> _Task brief_
Read the records beneath this task and copy every line that contains the string "agent".

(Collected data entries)
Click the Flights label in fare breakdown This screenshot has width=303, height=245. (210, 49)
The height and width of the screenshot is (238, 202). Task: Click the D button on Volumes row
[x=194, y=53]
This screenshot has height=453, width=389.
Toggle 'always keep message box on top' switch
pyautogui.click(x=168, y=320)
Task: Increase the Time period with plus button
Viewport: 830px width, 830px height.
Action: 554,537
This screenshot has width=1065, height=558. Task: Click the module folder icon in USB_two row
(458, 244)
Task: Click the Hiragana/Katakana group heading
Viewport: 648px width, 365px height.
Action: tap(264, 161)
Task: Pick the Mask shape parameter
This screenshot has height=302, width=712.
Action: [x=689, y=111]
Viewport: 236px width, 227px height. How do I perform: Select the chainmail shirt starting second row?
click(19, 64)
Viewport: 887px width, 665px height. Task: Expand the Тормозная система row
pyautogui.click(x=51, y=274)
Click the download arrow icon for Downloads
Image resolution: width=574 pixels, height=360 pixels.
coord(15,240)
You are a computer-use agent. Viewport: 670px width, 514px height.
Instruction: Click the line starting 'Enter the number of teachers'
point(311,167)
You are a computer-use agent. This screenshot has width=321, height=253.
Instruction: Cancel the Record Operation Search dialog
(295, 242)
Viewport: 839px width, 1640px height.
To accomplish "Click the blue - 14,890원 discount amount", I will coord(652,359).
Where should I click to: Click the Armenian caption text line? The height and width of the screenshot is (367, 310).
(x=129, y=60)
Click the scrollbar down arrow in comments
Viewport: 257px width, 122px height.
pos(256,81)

> _Answer to the exercise_
You are a computer-use agent. Viewport: 670px width, 514px height.
You are a computer-use agent. This screenshot has width=321, height=253.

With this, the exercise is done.